One reason may be that many boardrooms are struggling to define how business’ digital roadmap or the potential return on investment (RoI). Digital technology and data has fundamentally effected every single task, business function and department – from purchasing and HR to production, distribution and customer service.

That’s a good thing; it means that there a wealth of opportunities to drive incremental efficiency improvements and drive cost-savings. The flipside, however, is that integrating digital and data analytics can be an overwhelming project to undertake.

“Keep things simple,” Clark advises. “If your processes are complicated, simplify them. Whether you’re making a jet engine or a paperclip, the fundamentals of what your business does is make something, move it into your supply chain, market it, engage with your customers, sell it and offer some form of post-sales service capability.

“Time spent breaking down that process in your own business is never wasted.”

“Every customer engagement SAS has starts with the business problem,” he adds. “Getting the business problem clearly identified, articulated and captured is the crux of success.

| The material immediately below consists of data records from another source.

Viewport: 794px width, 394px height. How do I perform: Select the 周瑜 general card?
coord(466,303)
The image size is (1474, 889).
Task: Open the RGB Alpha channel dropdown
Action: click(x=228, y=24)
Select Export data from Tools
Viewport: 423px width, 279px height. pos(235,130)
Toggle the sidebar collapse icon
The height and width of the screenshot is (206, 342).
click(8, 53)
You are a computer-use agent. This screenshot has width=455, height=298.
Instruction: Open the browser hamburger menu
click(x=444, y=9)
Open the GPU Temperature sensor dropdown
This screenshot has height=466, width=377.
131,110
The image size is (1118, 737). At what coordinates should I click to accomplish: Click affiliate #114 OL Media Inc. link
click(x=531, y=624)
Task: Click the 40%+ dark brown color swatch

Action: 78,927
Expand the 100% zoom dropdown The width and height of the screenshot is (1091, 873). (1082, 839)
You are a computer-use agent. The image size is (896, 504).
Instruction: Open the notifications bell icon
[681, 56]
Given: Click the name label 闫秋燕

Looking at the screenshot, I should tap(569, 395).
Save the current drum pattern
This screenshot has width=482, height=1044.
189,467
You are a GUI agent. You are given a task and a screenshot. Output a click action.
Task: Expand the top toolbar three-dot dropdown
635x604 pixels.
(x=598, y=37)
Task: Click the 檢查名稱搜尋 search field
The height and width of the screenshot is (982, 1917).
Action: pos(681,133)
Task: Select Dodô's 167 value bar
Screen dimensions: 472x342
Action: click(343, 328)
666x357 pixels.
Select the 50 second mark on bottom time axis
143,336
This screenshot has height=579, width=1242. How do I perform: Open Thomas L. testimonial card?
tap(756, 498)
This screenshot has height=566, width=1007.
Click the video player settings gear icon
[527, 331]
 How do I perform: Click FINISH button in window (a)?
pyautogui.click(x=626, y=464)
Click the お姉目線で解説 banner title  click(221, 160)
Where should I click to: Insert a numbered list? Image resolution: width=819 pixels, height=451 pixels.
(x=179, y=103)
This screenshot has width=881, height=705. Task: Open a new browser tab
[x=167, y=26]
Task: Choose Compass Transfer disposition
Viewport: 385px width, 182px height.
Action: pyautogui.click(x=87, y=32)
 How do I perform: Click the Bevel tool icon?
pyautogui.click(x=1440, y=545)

Being able to then look at the type of data that influences that, the data that can augment that and how that data can be consistently enriched are the three key steps around data management and data integration.”

Clark’s second piece of advice is to build your digital strategy on a scalable platform, something that can adapt to change and support your business as it evolves and grows.

“Data is always changing; therefore, your business has to plan and adapt to accommodate such changes,” he says. “Manufacturers need a platform that allows the easy input or gathering of data, which can then be checked, cleansed, integrated, interrogated and ideally all of these steps would be automated.”

Outdated and antiquated

What about those manufacturers who are already on their digital journey? Does Clark have any advice for businesses which have, in some cases, been gathering, storing and utilising data for some time now?

“A surprisingly large number of organisations who started to engage with data many years ago haven’t changed their processes,” he says. “That’s compltetly the wrong approach, it’s outdated and antiquated.

“The way that the proliferation of data happens second by second, even millisecond by millisecond, not to mention the rapid advances in analytics, artificial intelligence and machine learning, means a business has to be agile and flexible. Which supports my point about the need for a scalable, capable platform which can support your business growth.”

Source: The Manufacturer
This story has been reproduced from the media.